The Torah considers this “good” zealotry, as we see from part two, this week, where God rewards Pinchas with a special covenant and the priesthood. The Mishnah concurs by codifying Pinchas’ zealotry as normative: “If a man cohabits with an Aramean woman, zealots may kill him.” 

But the Talmud effectively reverses the Mishnah’s ruling by demanding conditions that cannot be met. The woman must be an idolater; the zealot must be acting for God; the couple must be seen engaging in actual intercourse; and there must be at least 10 witnesses to it. Also, any would-be avenger who asks permission is told that Jewish law prohibits it. For the Talmud, Pinchas is a zealot for evil. 

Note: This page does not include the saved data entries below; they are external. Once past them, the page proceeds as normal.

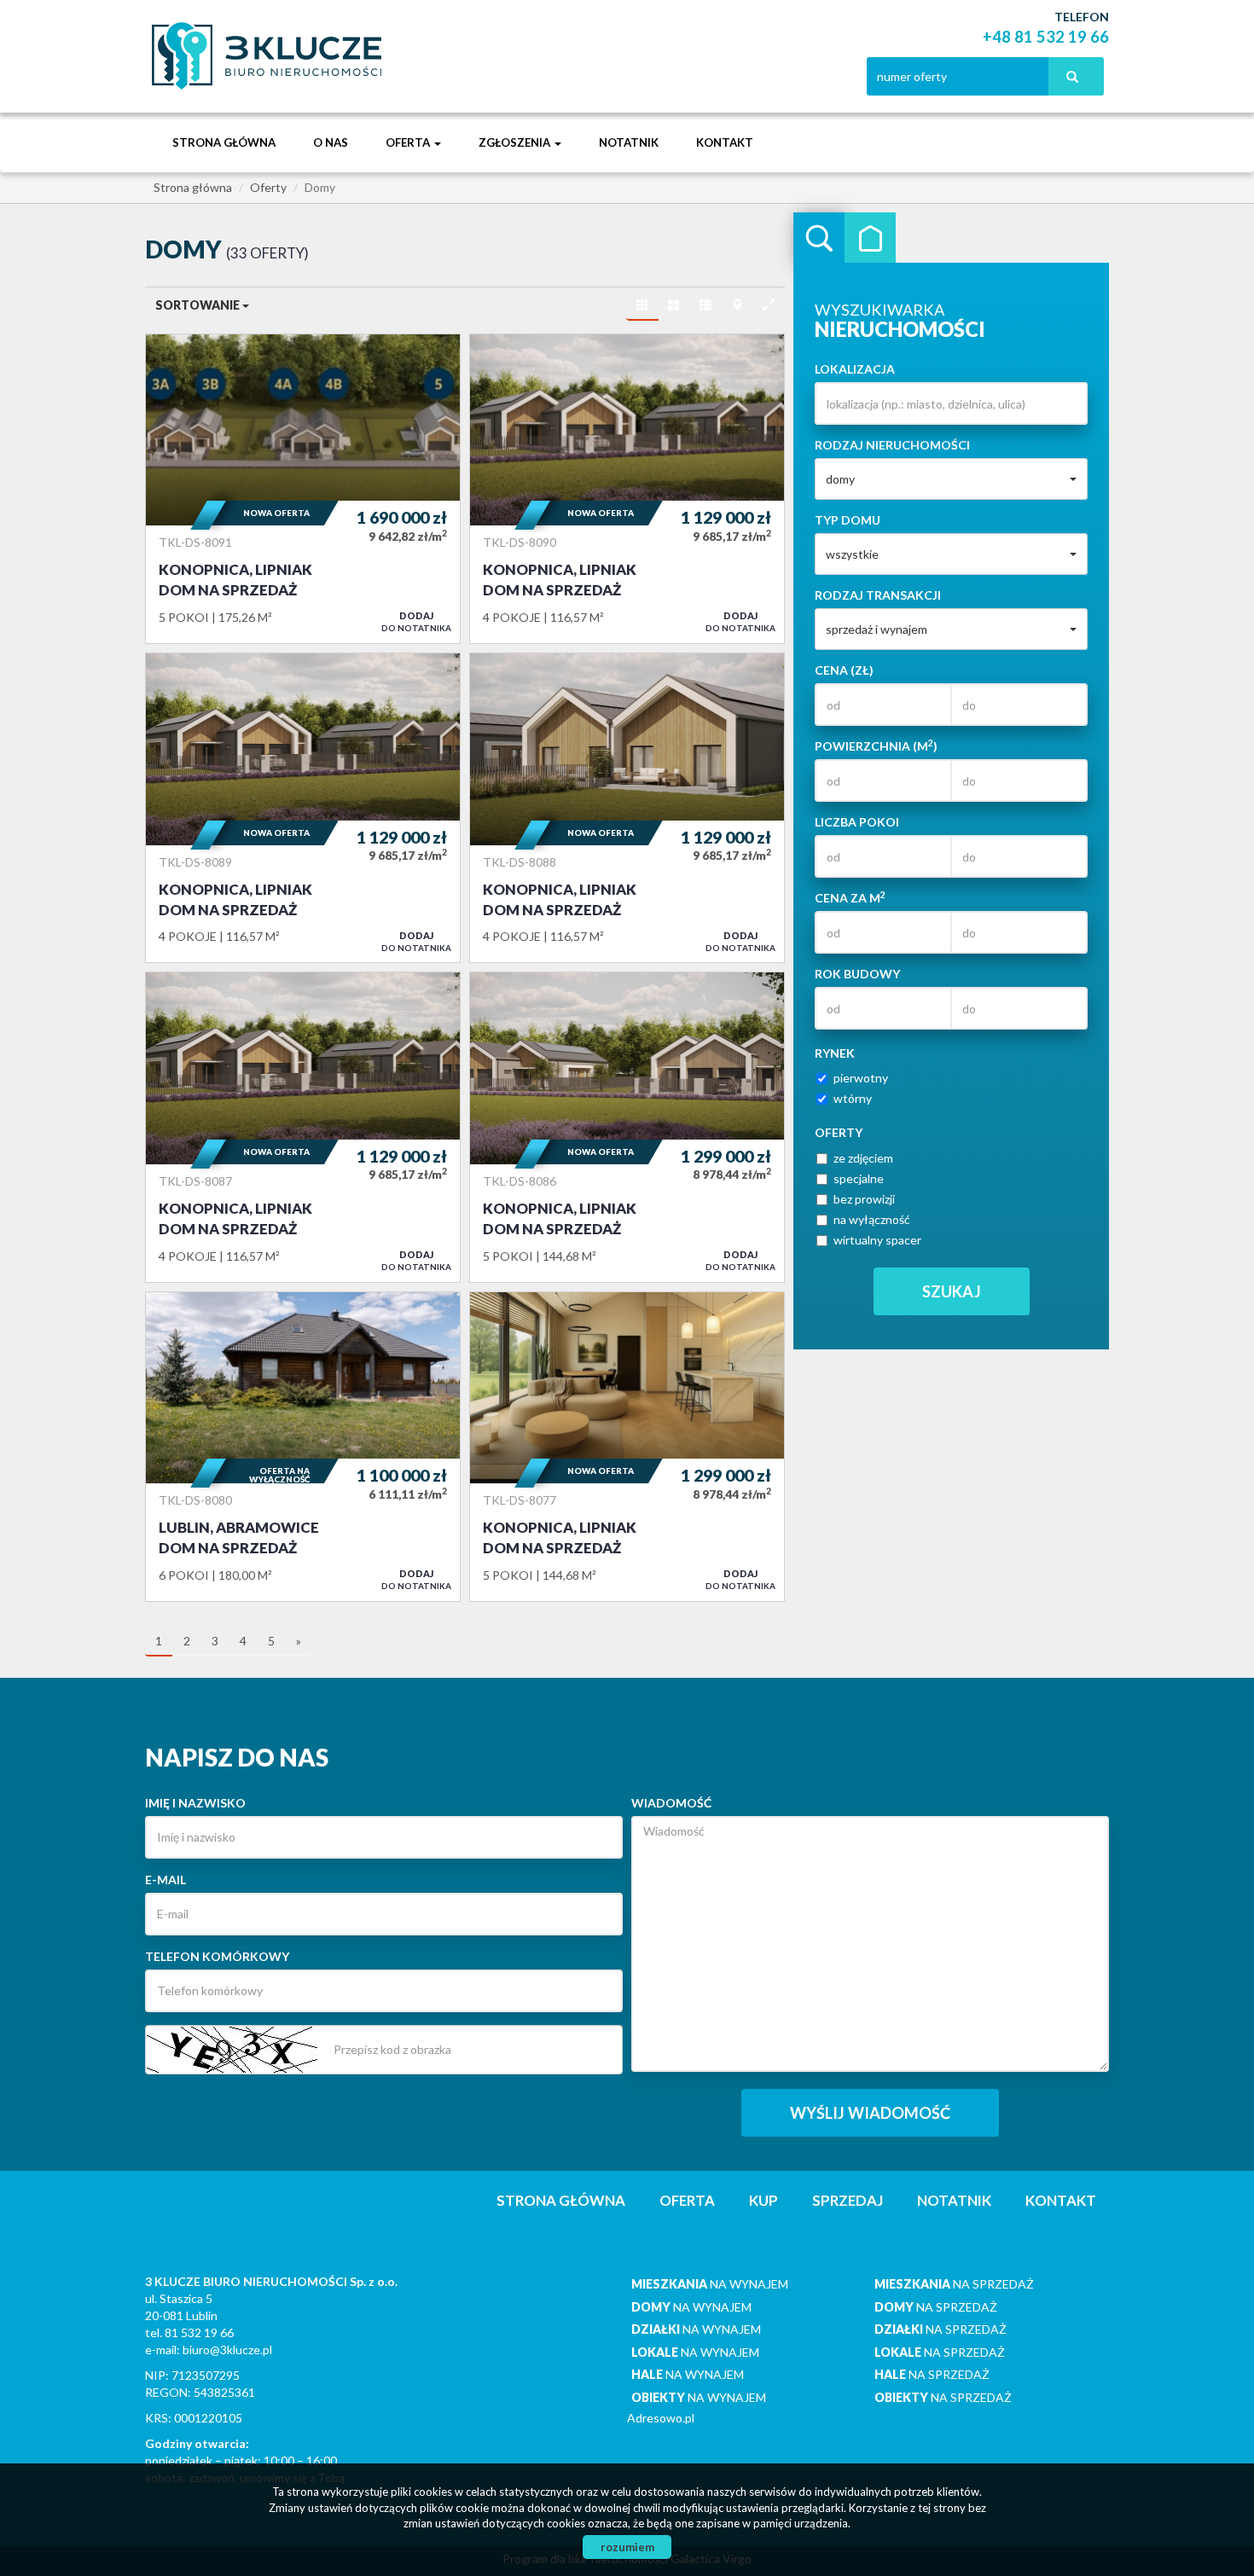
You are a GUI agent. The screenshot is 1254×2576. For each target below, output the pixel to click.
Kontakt (724, 142)
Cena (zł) (844, 670)
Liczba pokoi (857, 822)
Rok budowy (857, 973)
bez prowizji (864, 1199)
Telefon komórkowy (217, 1956)
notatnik (629, 142)
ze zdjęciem (863, 1158)
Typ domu (847, 520)
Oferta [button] (409, 142)
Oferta (687, 2200)
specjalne (858, 1178)
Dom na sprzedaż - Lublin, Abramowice (303, 1446)
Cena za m (850, 897)
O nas (330, 142)
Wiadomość (671, 1803)
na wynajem (709, 2284)
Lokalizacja (855, 369)
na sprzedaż (954, 2284)
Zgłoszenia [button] (516, 142)
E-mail (165, 1879)
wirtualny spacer (877, 1240)
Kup (763, 2200)
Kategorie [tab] (870, 238)
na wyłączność (871, 1219)
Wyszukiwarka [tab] (819, 238)
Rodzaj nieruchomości (892, 445)
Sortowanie (198, 305)
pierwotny (860, 1077)
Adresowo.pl (660, 2418)
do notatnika (416, 621)
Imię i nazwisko (195, 1803)
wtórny (852, 1098)
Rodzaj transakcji (878, 595)
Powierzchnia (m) (876, 745)
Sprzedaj (847, 2200)
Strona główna (224, 142)
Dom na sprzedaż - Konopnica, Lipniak (303, 488)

These two faces of zealotry are reinforced in a Targum tradition that identifies Pinchas as none other than Elijah, another zealot — sometimes for evil, as in I Kings 18, where he defeats the prophets of Baal, but then unduly and gratuitously slaughters them as well. He is also a zealot for good, however: a healer, who resurrects the child of a poor widow (I Kings 17); and who will someday herald the coming of the Messiah.

Medieval tradition conflated Elijah, the herald, with the Messiah whom he heralds. Haggadah imagery, for example, pictures someone with a shofar (Elijah) and/or someone on a white donkey (the Messiah) collecting Jews on seder eve to bring them to Jerusalem. But sometimes, it is hard to tell one from the other, and sometimes one image stands for both.

The Messiah too, after all, is a zealot, good and bad. The “bad” comes through in traditions that picture the Messiah as a warrior, bringing wanton destruction in his wake. Do we really want a Messiah as God’s revenger, “pouring out wrath on the nations” — men, women, and children, presumably — “who do not know You” (from the traditional Passover Haggadah, based on Psalm 79:6)? Sure, these traditions often reflect reactions to our own persecution, but still, do we really believe them? “Men, women, and children” after all!

But again, we have the positive side, the Talmudic tradition that even as we await the Messiah’s public appearance, that very same messiah sits outside the city’s gates bandaging the wounds of lepers. 

By its very nature, religion is messianic — insofar as it demands a better time, an end to oppression and pain. By our very nature as serious religionists, we sense the obligation to do whatever we can to be messianic ourselves, lest we accept evil and suffering as just the way the world is. But which Messiah do we strive to be? The healer or the warrior, the good or the bad? 

In terms of Pinchas, the question is which Pinchas we have in mind: the zealot for good (as the Bible has it) or for evil (as the Talmud prefers). I take the Talmud as Judaism’s final word. Jewish law lines up against him. 

Healing the world is not inherently harder than conquering it. I choose healing over hurting.